And what other sort of weird reactionary peeps have you read just because you were curious about what they had to say?
I read Bordiga’s “Dialogue with Stalin” and his lack of understanding regarding how commodity production can still exist under socialism is really hurting my head.


By that I mean I remember liking both writings, though admittedly its been a long time since I’ve read either (especially the latter), and perhaps I’d be able to see the issues with them now that I have a more firm grasp of theory.
I take back what I said about the latter being a banger, I have re-read the Grand Alibi, and though initially I liked it because it gave a materialist analysis of the holocaust, I now see that it’s overly mechanistic and practically ignores the superstructure. That being said, the critique from Mitchell Abidor leaves much to offer, what does this critic propose instead as the material basis for the holocaust and German anti-semitism?

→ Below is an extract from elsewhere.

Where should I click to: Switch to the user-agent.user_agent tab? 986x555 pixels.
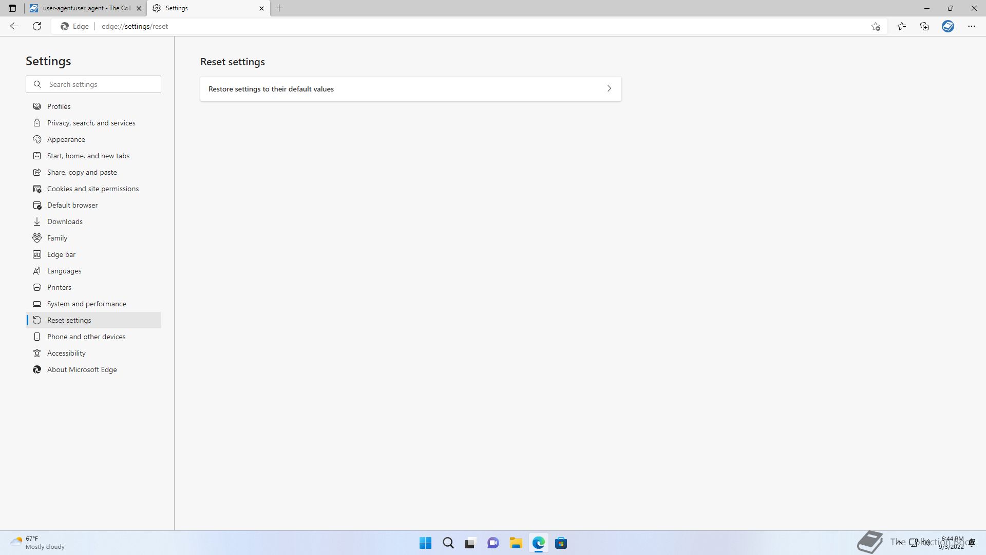(85, 8)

You can have a materialist analysis of the Holocaust and criticize the denial of the connection of between fascism and capitalism without calling the Jews ‘petty-bourgeois’ (you do not call a group of people petty-bourgeois without evidence) and placing a strange amount of blame on outside factors for the Holocaust (they frame outside countries being at fault for not taking in Jews rather than the Nazis expelling Jews).
More educated people here can explain the Holocaust and German anti-Semitism in a detailed manner, but whoever wrote the article about German anti-Semitism is in the wrong (it honestly seems like material that can be used for Holocaust denial at worst, and at best is a horrible misunderstanding of the Nazis as “not being as bad as they seemed”).
Edit: Perhaps Holocaust-softening is more accurate than denial, but my point that they softened the blame for the Holocaust on the side of the Nazis is just really bizarre.